1. Pitt generates IPA + embeddings (batch of 100k records)
   ↓
2. Prepare Elasticsearch _bulk API payload:
   - NDJSON format
   - Include document version numbers
   - Split into chunks (5k docs per request)
   ↓
3. HTTP POST to DigitalOcean Elasticsearch:
   - Endpoint: https://whg-es.example.com/_bulk
   - Authentication: API key in header
   - Timeout: 60s per request
   ↓
4. Handle responses (see Section 7.4)
   ↓
5. Verify (see Section 7.5)

7.3. Authentication & Security¶

API Key: Dedicated Elasticsearch API key with restricted permissions:
- Write access to ipa_index, toponym_index only.
- No delete permissions.
- Rate limit: 100 req/min.
Network: Whitelist Pitt CRC outbound IP range on Elasticsearch firewall.
Audit log: All _bulk operations logged in Elasticsearch audit trail.

7.4. Resilience Strategy¶

Problem: Network failures, rate limits, or partial updates corrupt the index.

Solution: Robust error handling with retries and checksums.

# Pseudocode for Pitt bulk push script

def push_bulk_update(docs, max_retries=3):
    batch_id = uuid4()
    checksum = sha256(json.dumps(docs, sort_keys=True))
    
    for attempt in range(max_retries):
        try:
            response = requests.post(
                f"{ES_URL}/_bulk",
                headers={"Authorization": f"ApiKey {API_KEY}"},
                data=ndjson_format(docs),
                timeout=60
            )
            
            if response.status_code == 429:  # Rate limit
                time.sleep(2 ** attempt)  # Exponential backoff
                continue
                
            result = response.json()
            
            # Check for partial failures
            failed_docs = [item for item in result['items'] 
                           if item['index']['status'] >= 400]
            
            if failed_docs:
                log_failures(batch_id, failed_docs)
                # Add to retry queue with exponential backoff
                enqueue_retry(failed_docs, delay=2**attempt * 60)
            else:
                log_success(batch_id, checksum, len(docs))
                return True
                
        except requests.exceptions.Timeout:
            log_error(f"Timeout on attempt {attempt}")
            time.sleep(2 ** attempt)
            
    # All retries failed
    alert_admin(batch_id, docs)
    return False

Retry queue: Separate persistent queue (SQLite or Redis) for failed documents.
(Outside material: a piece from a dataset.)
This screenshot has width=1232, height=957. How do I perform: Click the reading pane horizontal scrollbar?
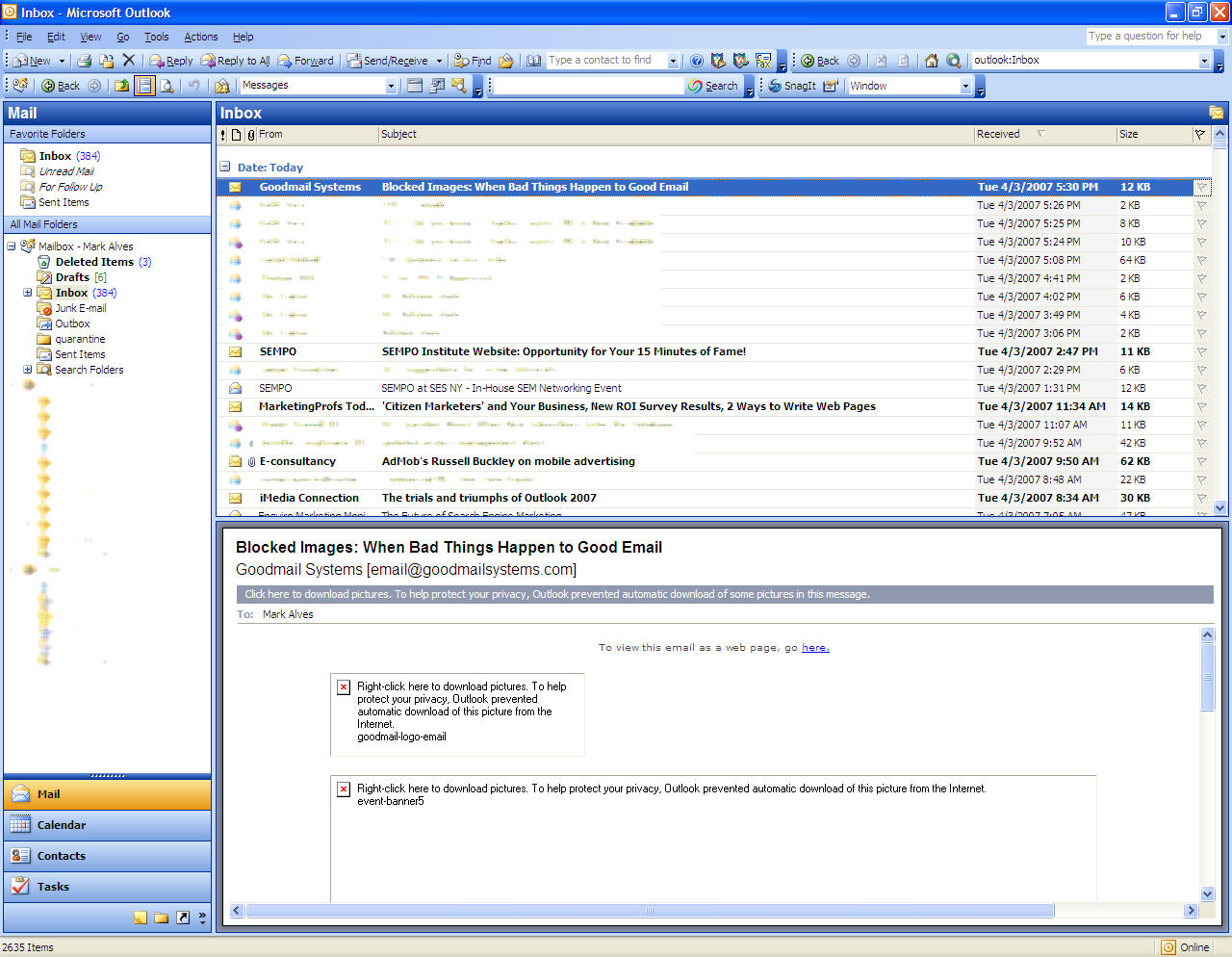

Monitoring: Grafana dashboard tracking:

Successful/failed bulk operations per hour.
Average latency per batch size.
Retry queue depth.

7.5. Verification Strategy¶

After each bulk push:

Count verification:

curl "$ES_URL/ipa_index/_count?q=embedding_version:v4_20251201"

Compare with expected count from Pitt.

Sample verification:
- Randomly sample 100 ipa_id values.
- Retrieve from Elasticsearch.
- Compare checksums with Pitt source data.
Timestamp check:
- Query for documents with last_updated < expected_date.
- Alert if any found (indicates missed updates).

Store metadata:

// Pitt maintains sync state
{
  "batch_id": "uuid",
  "timestamp": "2025-11-17T10:30:00Z",
  "embedding_version": "v4_20251201",
  "doc_count": 1234567,
  "checksum": "sha256_hash",
  "status": "verified"
}